**Your assignment:**
If a line below contains "logo", count it; then state how many such lines there are, and nothing else.

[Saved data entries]
⟨

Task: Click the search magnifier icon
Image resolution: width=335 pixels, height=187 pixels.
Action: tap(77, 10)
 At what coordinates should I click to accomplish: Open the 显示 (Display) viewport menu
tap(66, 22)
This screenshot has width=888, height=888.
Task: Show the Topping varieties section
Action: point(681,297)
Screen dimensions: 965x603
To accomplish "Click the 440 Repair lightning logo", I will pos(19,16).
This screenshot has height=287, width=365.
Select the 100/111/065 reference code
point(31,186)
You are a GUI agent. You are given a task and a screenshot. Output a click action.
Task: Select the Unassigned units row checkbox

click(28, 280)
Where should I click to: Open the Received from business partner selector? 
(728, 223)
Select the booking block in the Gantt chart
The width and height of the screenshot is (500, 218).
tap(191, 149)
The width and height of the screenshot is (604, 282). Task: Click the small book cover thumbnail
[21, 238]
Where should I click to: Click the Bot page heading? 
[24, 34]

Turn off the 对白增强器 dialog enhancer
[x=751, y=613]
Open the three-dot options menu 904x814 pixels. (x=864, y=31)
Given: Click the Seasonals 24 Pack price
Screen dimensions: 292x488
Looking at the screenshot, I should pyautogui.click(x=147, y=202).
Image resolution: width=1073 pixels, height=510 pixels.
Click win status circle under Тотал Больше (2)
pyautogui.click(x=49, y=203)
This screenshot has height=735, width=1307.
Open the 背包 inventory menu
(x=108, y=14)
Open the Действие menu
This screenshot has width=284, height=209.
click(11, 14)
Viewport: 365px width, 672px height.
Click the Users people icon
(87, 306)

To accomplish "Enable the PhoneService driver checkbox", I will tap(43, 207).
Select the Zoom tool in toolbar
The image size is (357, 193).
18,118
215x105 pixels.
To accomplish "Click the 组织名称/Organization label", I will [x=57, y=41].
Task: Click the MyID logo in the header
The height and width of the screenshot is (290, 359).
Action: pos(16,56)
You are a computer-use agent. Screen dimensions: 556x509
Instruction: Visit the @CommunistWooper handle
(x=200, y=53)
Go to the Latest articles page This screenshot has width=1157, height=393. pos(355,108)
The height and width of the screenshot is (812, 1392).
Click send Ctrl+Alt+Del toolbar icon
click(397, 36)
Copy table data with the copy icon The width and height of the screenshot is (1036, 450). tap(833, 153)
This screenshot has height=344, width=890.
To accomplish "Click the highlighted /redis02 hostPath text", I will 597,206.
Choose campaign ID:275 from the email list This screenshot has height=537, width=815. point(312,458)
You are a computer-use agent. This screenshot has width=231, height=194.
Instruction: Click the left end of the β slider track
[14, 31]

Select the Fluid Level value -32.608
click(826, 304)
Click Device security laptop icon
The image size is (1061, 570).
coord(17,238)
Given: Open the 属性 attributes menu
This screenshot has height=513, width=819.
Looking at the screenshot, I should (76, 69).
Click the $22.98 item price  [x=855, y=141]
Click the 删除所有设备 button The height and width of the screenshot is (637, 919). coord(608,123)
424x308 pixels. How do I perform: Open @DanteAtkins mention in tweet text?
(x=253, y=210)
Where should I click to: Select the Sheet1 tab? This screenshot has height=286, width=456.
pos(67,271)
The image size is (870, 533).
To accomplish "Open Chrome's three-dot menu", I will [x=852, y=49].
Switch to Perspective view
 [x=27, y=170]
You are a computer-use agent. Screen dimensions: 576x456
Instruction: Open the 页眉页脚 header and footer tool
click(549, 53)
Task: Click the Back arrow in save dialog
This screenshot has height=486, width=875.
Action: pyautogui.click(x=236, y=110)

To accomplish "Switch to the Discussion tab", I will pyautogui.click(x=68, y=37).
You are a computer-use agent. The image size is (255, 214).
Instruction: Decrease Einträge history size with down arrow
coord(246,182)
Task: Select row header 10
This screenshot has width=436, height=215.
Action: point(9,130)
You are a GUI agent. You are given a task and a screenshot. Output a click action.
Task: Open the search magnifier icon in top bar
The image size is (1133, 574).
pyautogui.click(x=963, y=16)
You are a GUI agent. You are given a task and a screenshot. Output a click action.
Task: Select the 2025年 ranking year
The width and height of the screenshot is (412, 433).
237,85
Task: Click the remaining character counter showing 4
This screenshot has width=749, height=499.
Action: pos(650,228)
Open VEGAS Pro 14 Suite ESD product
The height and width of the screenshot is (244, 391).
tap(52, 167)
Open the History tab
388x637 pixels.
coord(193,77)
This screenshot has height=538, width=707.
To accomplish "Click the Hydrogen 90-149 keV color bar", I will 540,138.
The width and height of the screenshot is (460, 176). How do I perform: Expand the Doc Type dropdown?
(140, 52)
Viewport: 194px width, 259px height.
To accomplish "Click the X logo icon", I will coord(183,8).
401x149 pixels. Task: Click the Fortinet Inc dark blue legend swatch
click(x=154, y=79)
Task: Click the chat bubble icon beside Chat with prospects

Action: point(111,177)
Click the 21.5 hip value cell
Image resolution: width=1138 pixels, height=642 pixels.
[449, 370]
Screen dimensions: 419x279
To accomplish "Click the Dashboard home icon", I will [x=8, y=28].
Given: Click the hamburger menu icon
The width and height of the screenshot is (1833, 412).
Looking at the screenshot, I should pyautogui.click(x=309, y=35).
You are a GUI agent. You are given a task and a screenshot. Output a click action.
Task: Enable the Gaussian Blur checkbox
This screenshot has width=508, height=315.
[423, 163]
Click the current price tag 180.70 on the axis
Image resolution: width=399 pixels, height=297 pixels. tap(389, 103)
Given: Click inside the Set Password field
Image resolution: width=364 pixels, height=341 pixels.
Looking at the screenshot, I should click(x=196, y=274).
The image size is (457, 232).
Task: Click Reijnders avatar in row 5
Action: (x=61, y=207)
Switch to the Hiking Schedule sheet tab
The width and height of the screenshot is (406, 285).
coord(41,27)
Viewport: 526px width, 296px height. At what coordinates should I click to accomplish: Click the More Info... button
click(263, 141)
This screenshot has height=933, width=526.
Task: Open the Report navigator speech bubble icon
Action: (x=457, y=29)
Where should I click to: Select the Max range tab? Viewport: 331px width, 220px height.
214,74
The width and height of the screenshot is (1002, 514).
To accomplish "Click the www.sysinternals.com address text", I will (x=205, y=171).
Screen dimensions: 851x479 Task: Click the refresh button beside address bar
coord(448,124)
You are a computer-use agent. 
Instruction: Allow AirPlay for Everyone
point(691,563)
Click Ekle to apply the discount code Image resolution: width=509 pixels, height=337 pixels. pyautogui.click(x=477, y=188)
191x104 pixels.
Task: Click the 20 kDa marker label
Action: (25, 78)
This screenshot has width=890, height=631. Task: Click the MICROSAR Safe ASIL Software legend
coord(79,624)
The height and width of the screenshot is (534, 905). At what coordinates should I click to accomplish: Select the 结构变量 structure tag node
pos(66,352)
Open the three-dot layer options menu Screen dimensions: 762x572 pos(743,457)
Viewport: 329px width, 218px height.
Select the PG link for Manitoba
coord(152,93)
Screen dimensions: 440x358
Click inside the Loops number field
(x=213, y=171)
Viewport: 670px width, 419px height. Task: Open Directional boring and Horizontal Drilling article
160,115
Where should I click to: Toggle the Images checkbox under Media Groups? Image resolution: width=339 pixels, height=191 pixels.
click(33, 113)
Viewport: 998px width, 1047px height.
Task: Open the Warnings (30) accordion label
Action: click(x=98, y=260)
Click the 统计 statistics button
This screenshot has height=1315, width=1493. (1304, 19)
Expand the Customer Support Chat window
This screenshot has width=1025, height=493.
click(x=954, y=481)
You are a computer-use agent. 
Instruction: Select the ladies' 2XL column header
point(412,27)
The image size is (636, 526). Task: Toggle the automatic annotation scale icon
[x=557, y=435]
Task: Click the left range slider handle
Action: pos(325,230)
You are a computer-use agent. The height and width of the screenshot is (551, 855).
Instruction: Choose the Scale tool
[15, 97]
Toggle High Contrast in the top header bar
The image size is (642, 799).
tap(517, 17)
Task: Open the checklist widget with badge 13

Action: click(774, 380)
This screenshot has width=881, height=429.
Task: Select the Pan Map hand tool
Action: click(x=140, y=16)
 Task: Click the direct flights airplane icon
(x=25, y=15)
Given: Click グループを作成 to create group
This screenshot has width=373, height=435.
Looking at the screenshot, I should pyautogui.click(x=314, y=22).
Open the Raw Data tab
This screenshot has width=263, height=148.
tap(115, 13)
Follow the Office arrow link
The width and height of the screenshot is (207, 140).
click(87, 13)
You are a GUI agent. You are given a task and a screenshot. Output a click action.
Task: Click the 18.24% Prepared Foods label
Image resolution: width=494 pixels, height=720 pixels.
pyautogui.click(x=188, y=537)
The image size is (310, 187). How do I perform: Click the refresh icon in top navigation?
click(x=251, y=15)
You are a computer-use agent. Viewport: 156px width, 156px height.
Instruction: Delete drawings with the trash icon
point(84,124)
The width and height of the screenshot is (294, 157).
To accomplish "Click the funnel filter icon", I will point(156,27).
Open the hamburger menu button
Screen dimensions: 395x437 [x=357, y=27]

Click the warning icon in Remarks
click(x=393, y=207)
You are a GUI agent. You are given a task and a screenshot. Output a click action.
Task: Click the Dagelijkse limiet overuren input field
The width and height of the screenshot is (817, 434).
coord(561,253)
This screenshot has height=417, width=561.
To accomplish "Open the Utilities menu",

⟩

**Solution for this exercise:**
3